Your specific tasks will determine where you find (and place) your work. Nonetheless, feel free to navigate the GitHub and utilize any file as needed. This part of the tutorial is meant solely to help you understand the basic structure of the EnviroTyping GitHub. Understanding the nature of the directories and where to find the most important files will help tremendously when you need to reference multiple datasets or simply find a figure.

Setting EnviroTyping Project in RStudio

Most of the code for EnviroTyping is written in R therefore, you should consider creating a "Project" in RStudio that you utilize when working with EnviroTyping files. Projects allow you to consistently work in a specific working directory on your local machine, easily connect to GitHub repositories, and streamline your work. If you do not already have RStudio downloaded on your computer, go to RStudio's website and select the installer for your OS.

To first create a project you will need the URL of your forked EnviroTyping repository. In GitHub go to your EnviroTyping repository. Click on the green button that reads "Clone or Download" on the right-hand side of the page, then press the "Copy" button beside the URL that appears.

Next, in RStudio go to "Projects" on the top right-hand side of the screen. Select "New Project", then "Version Control", then "Git". From here, paste the URL of your repository into the "Repository URL" field and type "EnviroTyping" as the project directory name. You may choose where you place the subdirector; this process will download the GitHub repository to your local machine, you are encouraged to choose a parent directory where you may easily find the EnviroTyping files. Finally, you may also select whether or not to have RStudio open a new session when you work in the Project (most opt for the new session).

Now, the Project setup in RStudio is complete! When you need to use R for EnviroTyping tasks, simply open RStudio, go to "Projects", and select "EnviroTyping". From there, you can choose to navigate the EnviroTyping files in the directory on the bottom left-hand side of the screen (depending on your selected layout of RStudio), create new files, or do whatever else you need.

Cloning Repository into Stampede

You are almost finished! Now you need to ensure your portal on the Stampede servers has cloned the data from your personal GitHub fork of the EnviroTyping repository. Assuming you have already created an account with TACC, cloning your repository is straightforward.

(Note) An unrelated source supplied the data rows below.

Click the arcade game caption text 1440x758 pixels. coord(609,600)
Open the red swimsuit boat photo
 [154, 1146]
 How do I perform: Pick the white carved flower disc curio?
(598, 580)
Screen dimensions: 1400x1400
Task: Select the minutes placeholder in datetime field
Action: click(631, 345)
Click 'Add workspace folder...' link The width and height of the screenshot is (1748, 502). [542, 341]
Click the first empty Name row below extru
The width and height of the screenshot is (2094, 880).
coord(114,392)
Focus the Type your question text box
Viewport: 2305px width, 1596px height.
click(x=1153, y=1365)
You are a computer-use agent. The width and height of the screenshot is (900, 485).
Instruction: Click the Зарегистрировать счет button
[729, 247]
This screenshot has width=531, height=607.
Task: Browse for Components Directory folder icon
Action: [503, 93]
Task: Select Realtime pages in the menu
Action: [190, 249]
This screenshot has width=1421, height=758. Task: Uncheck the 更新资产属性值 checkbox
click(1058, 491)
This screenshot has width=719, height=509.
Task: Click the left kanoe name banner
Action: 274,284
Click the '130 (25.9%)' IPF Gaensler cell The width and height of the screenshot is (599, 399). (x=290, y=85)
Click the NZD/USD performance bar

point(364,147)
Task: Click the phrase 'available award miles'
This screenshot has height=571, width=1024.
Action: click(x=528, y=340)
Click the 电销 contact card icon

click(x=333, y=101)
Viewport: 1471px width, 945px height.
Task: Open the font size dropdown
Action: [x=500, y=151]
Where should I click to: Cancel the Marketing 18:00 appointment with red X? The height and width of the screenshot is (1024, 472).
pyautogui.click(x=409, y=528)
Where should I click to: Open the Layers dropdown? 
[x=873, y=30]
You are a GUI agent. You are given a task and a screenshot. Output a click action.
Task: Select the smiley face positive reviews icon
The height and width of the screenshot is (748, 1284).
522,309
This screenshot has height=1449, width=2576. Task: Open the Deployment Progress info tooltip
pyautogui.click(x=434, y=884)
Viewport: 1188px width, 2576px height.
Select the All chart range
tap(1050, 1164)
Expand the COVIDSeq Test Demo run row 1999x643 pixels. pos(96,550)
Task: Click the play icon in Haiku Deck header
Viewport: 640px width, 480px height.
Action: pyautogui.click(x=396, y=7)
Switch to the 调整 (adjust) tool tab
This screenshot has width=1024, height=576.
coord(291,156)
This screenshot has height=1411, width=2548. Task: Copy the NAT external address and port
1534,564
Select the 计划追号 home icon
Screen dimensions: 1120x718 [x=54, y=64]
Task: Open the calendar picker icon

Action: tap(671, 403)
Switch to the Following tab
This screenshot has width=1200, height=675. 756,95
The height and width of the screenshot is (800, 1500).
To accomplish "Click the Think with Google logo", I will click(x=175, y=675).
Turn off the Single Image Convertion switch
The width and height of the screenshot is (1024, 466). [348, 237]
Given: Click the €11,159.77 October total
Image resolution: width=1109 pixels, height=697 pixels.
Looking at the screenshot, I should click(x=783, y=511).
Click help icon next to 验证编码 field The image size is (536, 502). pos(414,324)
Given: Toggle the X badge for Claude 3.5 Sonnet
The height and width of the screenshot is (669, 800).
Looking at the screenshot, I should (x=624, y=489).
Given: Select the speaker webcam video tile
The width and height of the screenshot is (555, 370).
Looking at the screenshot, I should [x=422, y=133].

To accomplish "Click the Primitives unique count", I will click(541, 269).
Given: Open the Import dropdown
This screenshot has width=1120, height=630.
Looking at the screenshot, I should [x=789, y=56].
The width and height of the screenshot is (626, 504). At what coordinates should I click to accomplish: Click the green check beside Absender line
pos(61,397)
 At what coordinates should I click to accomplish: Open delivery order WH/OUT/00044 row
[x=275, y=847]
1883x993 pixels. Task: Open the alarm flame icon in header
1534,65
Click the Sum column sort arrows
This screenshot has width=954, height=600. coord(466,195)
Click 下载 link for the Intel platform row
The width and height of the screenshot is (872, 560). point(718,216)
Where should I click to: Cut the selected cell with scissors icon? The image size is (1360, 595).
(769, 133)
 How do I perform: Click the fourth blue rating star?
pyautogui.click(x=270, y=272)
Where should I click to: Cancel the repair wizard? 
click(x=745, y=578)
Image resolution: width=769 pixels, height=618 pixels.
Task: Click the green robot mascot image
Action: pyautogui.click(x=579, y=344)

First, you must be connected to a secure Wi-Fi or ethernet network. If you are not, TACC will not allow you to connect to the Stampede servers. Next, open up Terminal (Mac OS/Linux) or Command Line (Windows), and log onto the servers by SSH. Type into your command line prompt ssh <TACC username>@stampede2.tacc.utexas.edu. After inputting your password the system will ask you to verify your login information by sending you a text or email, depending upon your settings, with a unique code. Inputting the code correctly will finalize the log-in process. Make sure you copy the URL from your forked repository, then type: git clone <repository URL>. The URL will be the same as the one used for the R Project previously. You will know your command was accepted if Terminal or Command Line tells you that files are being downloaded. Once your repository is cloned, you may now submit jobs to be processed on the HPC. If you are unfamiliar with the SLURM commands used to communicate with Stampede2, feel free to reference the "Reminders and Useful Commands" section of the ReadtheDocs.